Infrangere le regole

Nel mondo della criminalità ci sono delle regole che non vanno mai infrante o, almeno, questo è quello che ci ha insegnato il cinema. Il codice è sempre lo stesso: non colpire le donne o i bambini, la famiglia è sacra... e non puoi permetterti di infrangere queste regole, pena la perdita di fiducia da parte di tutti quelli che ti circondano. Bene: da questo punto di vista Pablo Escobar è un criminale davvero atipico e in Escobar - Paradise Lost il regista ce lo spiega mostrandoci l'intera storia attraverso gli occhi di Nick. Un'anima innocente che si scontra con il lato più diabolico della vita; l'innocenza che rimane incastrata nel peccato e, con occhi sbarrati, lo studia cercando di sconfiggerlo. C'è qualcosa che riecheggia alla struttura delle tragedie greche, nel modo in cui Andrea Di Stefano affronta la narrazione. Con il pretesto di essersi innamorato e seguire solo il suo cuore, il sognatore, che si preoccupa solo del suo futuro e di come essere felice, si ritrova immischiato in una situazione inaspettata. Gradualmente perde il controllo, poi perde tutto, fino a quando la sua vita non si trasforma in un incubo. Pablo Escobar, nel suo Paese, è considerato quasi un dio. Nick, invece, è solo un essere umano e non può fare nulla senza l'intervento "divino". Il suo destino viene letteralmente capovolto dall'incontro con Escobar. È un modo davvero interessante di costruire la storia di un criminale e affidare la narrazione al personaggio di Nick permette di staccarsi dalle impostazioni tipiche di un biopic e spostarsi su qualcosa di diverso. Escobar - Paradise Lost è un dramma, un film d'azione, una storia d'amore e il quadro di una famiglia perfetta. Ci sono tantissimi elementi che contribuiscono a rendere il film di Andrea Di Stefano un avvincente racconto di vita. E se all'inizio il ritmo narrativo fatica un po' a farsi incalzante, dalla seconda metà il film diventa una frenetica corsa per la salvezza, un combattimento all'ultimo sangue per la propria vita e la propria anima, in cui nessuno è al sicuro.

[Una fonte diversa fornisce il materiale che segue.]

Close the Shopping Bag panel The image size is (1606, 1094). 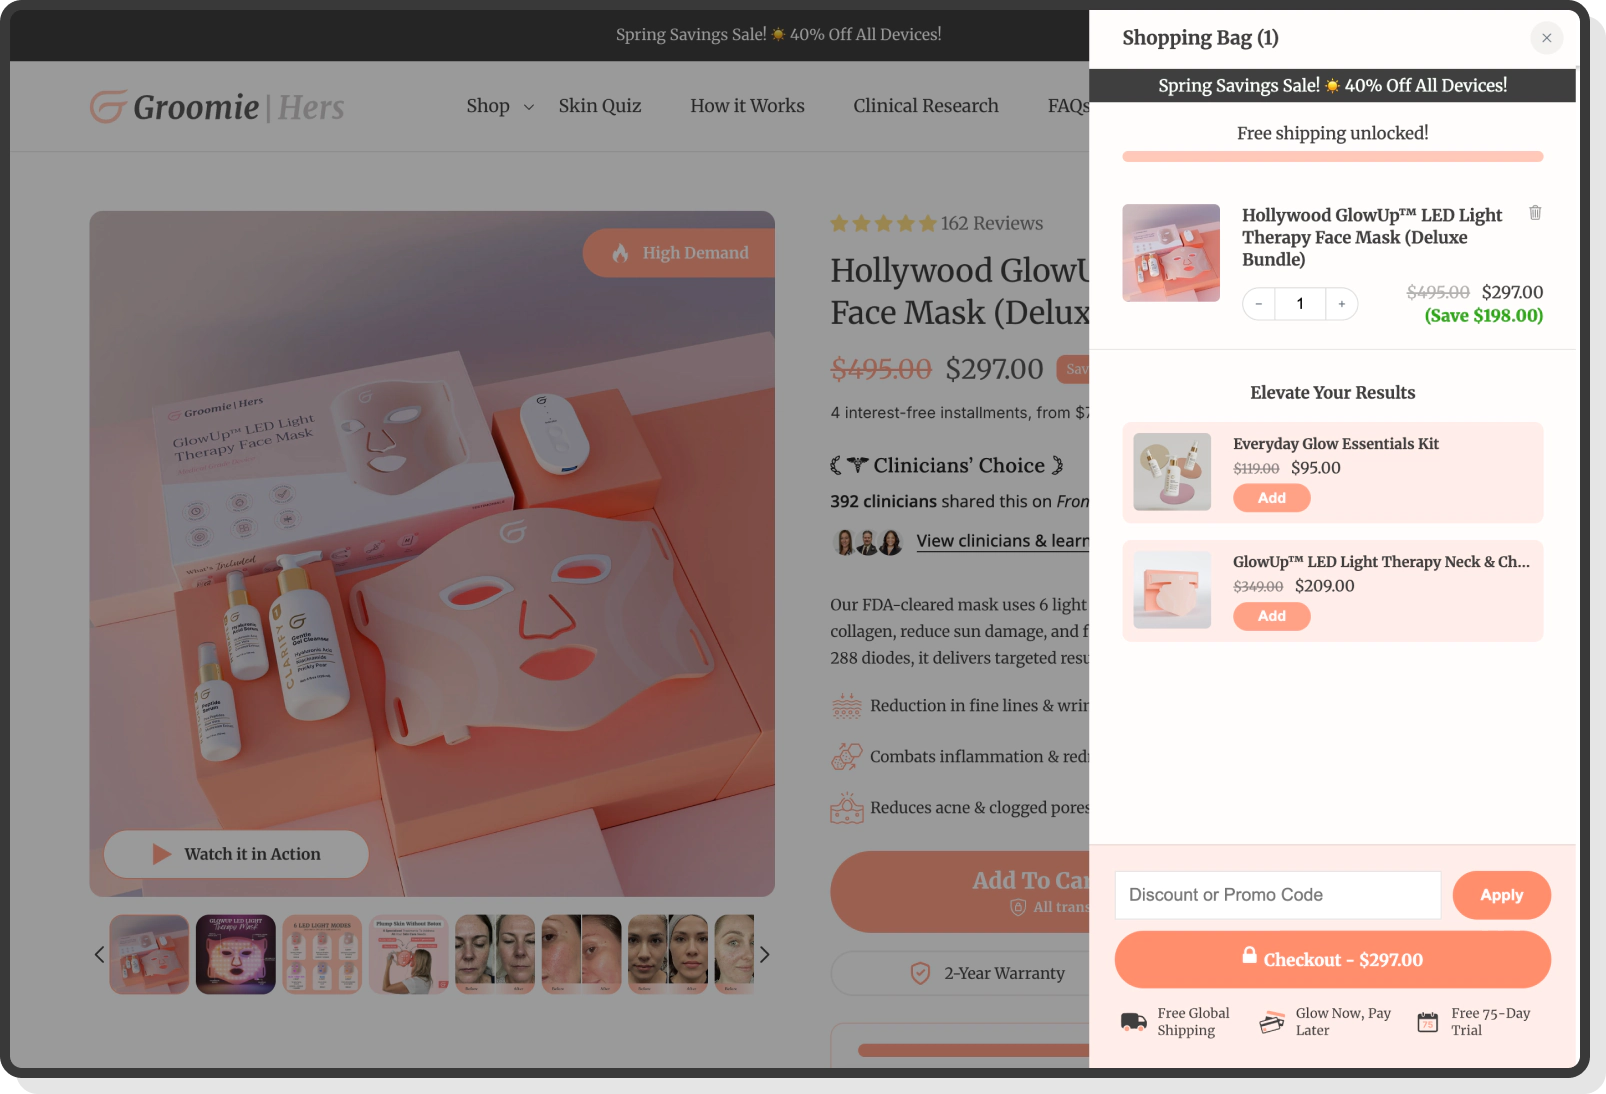pos(1546,37)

Escobar: Paradise Lost Il merito della buona resa di Escobar - Paradise Lost va ricercato non solo nella potenza del personaggio di Pablo Escobar, ma anche e soprattutto nella caratterizzazione che riesce a dargli Benicio del Toro, perfettamente collegato al suo ruolo. Aria truce da cattivo ragazzo, fisicità imponente e la capacità di sciogliersi nel più magnanimo dei sorrisi, trasformano il suo Pablo Escobar in un personaggio a cui difficilmente si può resistere, portando alla luce le motivazioni per le quali il criminale era così amato dalla sua gente. Molto bravo anche Josh Hutcherson che si ritrova a dover affrontare un ruolo effettivamente insolito per la sua carriera, ma che lo ha aiutato a crescere professionalmente e a scrollarsi, momentaneamente, di dosso il cartellino di mito per teenager.